Why The Salvation Army fights Human Trafficking?
The Salvation Army is deeply committed to the modern-day fight against human trafficking (for sexual and labor purposes) and forms of commercial sexual exploitation innately linked to sexual trafficking. This commitment emerges from both The Salvation Army’s mission – to preach the gospel of Jesus Christ and meet human needs in His name without discrimination – and is rooted in the organization’s early history.
The Salvation Army was founded in London, England, in 1865 by the husband and wife team of Catherine and William Booth. The Booths went against Victorian conventions and took their ministry to the dirty and dangerous streets of London’s east side where they reached out to the destitute and desperate. Their efforts eventually evolved into a battle to protect women and children from the horrors of sex trafficking. Upon learning of the desperate needs of women and children at risk of or already caught up in organized commercial sexual exploitation, The Salvation Army responded by opening homes for women and girls and developing intensive “Rescue Work.” Within thirty years Salvation Army rescue homes grew from one to 117.
The Salvation Army’s efforts to help women and girls in prostitution did not stop there. In one of the most fascinating chapters of its history, The Salvation Army participated in the planning and execution of an undercover investigation into the trafficking of young girls for prostitution – a detailed account of which was published in July 1885 by the Pall Mall Gazette in a series of articles called, “The Maiden Tribute of Modern Babylon.” The series created enough fervor to foment public opinion in support of the Criminal Law Amendment Act, a measure which when passed in August 1885 raised the age of consent from 13 to 16 (although reformers sought 18). The Salvation Army’s advocacy efforts were a major catalyst in the bill’s passage.
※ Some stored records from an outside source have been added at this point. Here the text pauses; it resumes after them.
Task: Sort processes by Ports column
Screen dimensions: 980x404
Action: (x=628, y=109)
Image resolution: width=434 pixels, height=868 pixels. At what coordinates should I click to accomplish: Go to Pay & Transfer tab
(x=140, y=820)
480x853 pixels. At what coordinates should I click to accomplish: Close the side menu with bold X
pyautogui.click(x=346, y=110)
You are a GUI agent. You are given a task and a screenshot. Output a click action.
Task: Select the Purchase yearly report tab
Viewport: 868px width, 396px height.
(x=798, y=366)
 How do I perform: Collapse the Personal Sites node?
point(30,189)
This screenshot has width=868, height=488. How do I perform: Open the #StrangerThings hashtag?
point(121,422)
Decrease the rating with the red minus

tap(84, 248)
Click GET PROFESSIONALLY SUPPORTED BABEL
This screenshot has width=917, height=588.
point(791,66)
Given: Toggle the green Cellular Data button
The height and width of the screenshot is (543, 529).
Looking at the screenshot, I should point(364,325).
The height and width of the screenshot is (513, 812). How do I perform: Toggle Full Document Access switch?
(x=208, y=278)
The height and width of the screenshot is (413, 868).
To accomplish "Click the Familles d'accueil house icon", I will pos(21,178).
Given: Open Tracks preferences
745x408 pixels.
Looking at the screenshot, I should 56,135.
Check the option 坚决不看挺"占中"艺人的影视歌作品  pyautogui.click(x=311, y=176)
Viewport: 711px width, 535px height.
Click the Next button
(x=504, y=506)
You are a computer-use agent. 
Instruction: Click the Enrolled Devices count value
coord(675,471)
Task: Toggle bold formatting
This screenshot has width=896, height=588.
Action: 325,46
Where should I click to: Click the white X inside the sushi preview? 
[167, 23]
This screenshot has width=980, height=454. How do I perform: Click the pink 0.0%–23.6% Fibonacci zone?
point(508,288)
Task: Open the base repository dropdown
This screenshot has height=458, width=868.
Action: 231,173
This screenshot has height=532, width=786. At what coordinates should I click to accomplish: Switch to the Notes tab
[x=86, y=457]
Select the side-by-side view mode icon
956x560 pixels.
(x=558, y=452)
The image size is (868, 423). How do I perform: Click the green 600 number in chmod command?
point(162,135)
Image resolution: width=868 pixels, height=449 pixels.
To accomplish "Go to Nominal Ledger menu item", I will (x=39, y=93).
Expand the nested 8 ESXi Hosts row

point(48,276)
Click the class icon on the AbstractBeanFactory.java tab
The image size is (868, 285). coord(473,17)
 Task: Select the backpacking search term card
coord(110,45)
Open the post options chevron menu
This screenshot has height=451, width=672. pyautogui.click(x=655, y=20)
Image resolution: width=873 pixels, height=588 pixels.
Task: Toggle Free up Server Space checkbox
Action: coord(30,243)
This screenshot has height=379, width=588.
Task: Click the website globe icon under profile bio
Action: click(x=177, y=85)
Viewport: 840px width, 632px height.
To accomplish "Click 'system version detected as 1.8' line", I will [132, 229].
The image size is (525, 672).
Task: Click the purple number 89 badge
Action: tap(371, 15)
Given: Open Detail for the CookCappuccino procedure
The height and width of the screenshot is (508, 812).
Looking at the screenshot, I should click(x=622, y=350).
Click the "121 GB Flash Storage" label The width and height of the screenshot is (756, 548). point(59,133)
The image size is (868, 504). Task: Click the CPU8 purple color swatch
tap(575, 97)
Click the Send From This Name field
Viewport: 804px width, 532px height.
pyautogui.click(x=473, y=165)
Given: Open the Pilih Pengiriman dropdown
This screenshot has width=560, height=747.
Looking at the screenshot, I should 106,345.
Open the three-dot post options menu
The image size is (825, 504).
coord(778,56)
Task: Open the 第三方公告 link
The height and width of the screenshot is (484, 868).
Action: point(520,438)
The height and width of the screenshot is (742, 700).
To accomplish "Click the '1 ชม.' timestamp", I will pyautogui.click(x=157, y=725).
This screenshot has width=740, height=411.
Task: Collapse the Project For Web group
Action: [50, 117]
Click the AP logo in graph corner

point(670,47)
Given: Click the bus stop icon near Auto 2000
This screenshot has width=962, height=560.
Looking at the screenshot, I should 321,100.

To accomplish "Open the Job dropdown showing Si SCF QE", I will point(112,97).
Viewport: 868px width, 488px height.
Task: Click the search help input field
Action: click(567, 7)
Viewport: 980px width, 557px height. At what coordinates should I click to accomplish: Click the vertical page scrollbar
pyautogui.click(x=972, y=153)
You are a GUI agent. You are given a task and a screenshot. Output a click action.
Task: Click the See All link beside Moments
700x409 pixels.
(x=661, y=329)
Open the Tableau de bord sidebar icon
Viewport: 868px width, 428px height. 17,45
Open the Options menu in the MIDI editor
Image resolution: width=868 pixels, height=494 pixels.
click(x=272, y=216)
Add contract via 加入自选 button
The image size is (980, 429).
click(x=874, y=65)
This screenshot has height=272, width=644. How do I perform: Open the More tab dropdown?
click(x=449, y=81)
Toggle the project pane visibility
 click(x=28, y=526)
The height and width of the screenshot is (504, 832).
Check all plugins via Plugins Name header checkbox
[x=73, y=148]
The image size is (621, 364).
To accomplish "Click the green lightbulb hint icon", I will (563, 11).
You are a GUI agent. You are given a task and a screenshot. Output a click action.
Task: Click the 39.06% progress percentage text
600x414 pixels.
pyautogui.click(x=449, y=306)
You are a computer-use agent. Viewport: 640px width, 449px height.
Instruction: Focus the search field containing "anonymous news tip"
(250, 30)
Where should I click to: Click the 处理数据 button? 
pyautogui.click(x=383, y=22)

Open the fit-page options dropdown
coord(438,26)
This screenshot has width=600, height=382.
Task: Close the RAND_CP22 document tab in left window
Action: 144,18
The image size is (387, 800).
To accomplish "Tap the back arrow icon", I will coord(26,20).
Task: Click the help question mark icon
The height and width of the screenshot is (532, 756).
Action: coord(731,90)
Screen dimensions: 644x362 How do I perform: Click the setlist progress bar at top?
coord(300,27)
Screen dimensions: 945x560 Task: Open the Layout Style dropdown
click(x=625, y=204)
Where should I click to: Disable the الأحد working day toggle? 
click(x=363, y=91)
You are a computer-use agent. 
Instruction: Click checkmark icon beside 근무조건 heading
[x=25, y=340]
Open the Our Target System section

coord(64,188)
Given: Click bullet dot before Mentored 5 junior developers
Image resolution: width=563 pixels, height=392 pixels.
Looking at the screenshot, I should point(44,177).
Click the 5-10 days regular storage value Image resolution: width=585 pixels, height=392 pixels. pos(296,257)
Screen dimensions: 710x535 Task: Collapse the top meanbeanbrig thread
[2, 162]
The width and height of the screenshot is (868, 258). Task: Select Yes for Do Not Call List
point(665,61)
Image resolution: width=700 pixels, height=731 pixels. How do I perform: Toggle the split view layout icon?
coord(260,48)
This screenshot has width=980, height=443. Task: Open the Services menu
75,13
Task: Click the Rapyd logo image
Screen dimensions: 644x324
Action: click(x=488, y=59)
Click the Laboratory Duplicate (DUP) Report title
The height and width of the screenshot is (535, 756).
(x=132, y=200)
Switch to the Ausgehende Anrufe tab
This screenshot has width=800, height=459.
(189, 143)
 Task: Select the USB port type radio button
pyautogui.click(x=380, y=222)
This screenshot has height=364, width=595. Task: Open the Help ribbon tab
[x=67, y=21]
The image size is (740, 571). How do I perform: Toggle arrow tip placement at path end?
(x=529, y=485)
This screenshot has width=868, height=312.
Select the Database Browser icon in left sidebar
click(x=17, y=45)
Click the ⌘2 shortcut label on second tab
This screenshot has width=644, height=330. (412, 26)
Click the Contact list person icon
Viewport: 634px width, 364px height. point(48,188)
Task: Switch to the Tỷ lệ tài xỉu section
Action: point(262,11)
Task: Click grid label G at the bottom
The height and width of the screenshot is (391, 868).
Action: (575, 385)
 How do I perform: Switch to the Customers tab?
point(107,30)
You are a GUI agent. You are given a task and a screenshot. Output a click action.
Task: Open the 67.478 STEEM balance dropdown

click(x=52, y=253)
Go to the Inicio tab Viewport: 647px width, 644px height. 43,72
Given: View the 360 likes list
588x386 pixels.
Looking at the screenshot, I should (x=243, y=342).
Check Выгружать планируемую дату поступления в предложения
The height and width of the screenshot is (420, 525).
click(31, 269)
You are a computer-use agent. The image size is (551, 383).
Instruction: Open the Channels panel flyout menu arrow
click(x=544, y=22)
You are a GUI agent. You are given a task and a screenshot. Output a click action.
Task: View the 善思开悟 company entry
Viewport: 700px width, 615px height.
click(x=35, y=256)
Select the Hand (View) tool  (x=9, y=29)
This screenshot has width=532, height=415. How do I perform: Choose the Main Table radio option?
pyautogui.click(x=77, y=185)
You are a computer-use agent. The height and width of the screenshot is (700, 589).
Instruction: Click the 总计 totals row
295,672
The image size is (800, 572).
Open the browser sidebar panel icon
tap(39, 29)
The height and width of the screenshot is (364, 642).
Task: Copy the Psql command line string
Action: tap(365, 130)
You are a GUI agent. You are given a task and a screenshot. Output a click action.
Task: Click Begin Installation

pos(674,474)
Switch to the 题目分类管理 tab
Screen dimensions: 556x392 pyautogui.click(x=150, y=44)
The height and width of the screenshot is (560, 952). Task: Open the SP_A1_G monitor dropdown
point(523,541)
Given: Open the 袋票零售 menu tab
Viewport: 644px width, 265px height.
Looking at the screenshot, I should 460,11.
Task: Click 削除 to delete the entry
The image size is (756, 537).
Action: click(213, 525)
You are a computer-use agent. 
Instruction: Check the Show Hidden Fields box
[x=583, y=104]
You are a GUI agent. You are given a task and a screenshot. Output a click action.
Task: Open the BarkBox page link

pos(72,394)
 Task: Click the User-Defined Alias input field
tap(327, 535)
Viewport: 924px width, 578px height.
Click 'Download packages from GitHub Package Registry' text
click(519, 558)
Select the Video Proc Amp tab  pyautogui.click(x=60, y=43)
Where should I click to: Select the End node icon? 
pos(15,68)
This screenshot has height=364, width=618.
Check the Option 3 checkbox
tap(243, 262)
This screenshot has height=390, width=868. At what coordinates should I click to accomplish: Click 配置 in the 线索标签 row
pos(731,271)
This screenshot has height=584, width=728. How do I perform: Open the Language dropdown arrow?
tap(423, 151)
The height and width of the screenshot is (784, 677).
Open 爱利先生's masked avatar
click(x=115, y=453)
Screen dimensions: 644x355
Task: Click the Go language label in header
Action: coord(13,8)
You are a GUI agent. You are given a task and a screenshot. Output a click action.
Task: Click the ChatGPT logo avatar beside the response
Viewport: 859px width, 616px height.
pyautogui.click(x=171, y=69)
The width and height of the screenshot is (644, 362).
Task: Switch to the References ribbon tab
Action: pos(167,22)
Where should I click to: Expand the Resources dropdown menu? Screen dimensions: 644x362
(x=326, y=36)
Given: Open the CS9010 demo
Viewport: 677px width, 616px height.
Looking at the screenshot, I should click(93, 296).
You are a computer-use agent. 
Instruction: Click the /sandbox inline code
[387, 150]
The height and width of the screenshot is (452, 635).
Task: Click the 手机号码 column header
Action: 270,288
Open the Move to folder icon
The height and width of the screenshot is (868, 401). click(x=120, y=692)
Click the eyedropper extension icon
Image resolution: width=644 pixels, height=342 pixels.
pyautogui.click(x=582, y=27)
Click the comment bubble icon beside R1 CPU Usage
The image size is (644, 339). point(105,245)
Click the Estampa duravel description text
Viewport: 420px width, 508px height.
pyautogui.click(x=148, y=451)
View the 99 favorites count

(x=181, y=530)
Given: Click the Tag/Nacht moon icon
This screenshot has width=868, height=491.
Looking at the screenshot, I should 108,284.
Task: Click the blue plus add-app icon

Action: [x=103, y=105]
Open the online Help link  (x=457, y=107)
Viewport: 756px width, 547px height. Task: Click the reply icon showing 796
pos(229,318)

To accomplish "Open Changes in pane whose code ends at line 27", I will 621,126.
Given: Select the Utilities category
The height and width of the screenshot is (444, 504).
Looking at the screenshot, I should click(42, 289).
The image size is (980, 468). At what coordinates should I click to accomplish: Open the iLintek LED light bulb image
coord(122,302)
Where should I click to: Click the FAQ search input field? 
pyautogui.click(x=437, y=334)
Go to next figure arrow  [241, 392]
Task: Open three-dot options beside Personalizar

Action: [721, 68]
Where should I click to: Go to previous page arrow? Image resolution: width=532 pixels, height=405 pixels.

Now, more than a century later, The Salvation Army in the United States and abroad is part of a reviving movement for the abolition of sex trafficking and other forms of commercial sexual exploitation. A revival of The Salvation Army’s previous anti-trafficking movement began developing in the late 1990s, and since that time has steadily grown. Today, The Salvation Army USA’s anti-trafficking efforts focus on four core areas: legislative and policy initiatives, awareness raising and training, prevention efforts, as well as the development and provision of trafficking survivor services. The other webpages here provide highlights of some of these efforts in the U.S., as well as an overview of several of The Salvation Army’s international anti-trafficking programs.